Medical knowledge grows at an incredible rate. This requires researchers and doctors to dig deeper into their specialties for answers. They miss opportunities for discovery, because they research within the silo of their own disciplines. The lab Gwadry-Sridhar created allowed researchers to share data among different fields to find answers that might simply be in front of someone else’s nose.
Data Protection and Governance
All this talk about sharing data may raise some concerns, and it should. Healthcare information is extremely personal, and those sharing their information must trust it’s being used and protected properly. In tech terms, this is called governance.
The knowledge translation health informatics lab Gwadry-Sridhar created also developed an appropriate and effective governance structure. Therefore, those providing the data, whether researchers or patients, could trust that research could continue to find answers to improve patients’ lives without carelessly sharing their personal health data.
Taking Data One Step Further: Gwadry-Sridhar Founds Pulse Infoframe
“When data are shared across boundaries,” says Gwadry-Sridhar, “medical advances are made. That means patients, clinicians, researchers, and pharma and biotech companies can share their data and collaborate with each other.”

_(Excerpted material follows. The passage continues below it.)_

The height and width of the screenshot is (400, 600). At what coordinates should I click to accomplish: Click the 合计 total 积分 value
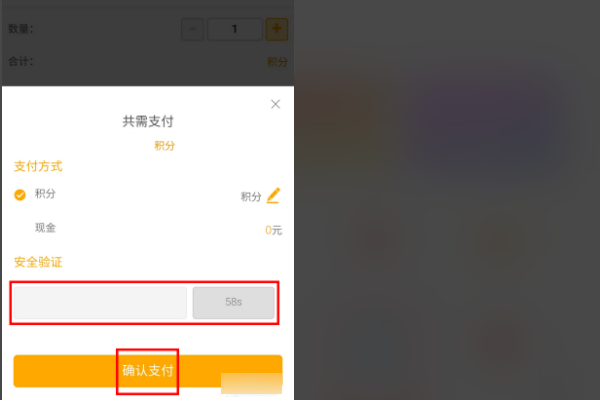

Gwadry-Sridhar founded Pulse Infoframe in 2011 to combine her love of data and desire to help patients improve their lives. Since then, the company has helped patient advocacy groups, pharma and biotech companies, healthcare researchers and doctors collect and share data to bring about answers.
From 2011 to 2013, Gwadry-Sridhar, along with a team that consists of researchers from different health sciences centers, a cancer center, a university and a pharmaceutical company, used Pulse Infoframe’s platform, healthie™, to collect data on metastatic melanoma in Canada.
Why?
Because the data were missing. Without detailed data on the distribution, causes and risk factors of metastatic melanoma, how can researchers find a cure?
Dr. Gwadry-Sridhar is known in Pulse Infoframe offices as hardly stopping. In 2019, when travel was still possible, she visited over 20 conferences, presenting on patient registries, data governance and the three C’s—connect, collaborate and create, all necessary to find answers.
But we suspect that—on occasion—she’s taking a breather somewhere, enjoying a coffee and a snack, her pencil following each number in order in a connect-the-dots activity book. Life isn’t only about work, as we all discovered in 2020. In keeping with her passion for following the dots, Gwadry-Sridhar spends her spare time playing tennis. She’s learning to keep her eye more on the dot, or rather the ball, and focusing less on rejoicing in her last shot.
What her lived experience so far has taught her, though, is to never lose sight of where the dots are going and where they can be joined to create a pattern that provides knowledge and a better understanding of how these patterns can help us win against the diseases that affect those we care about.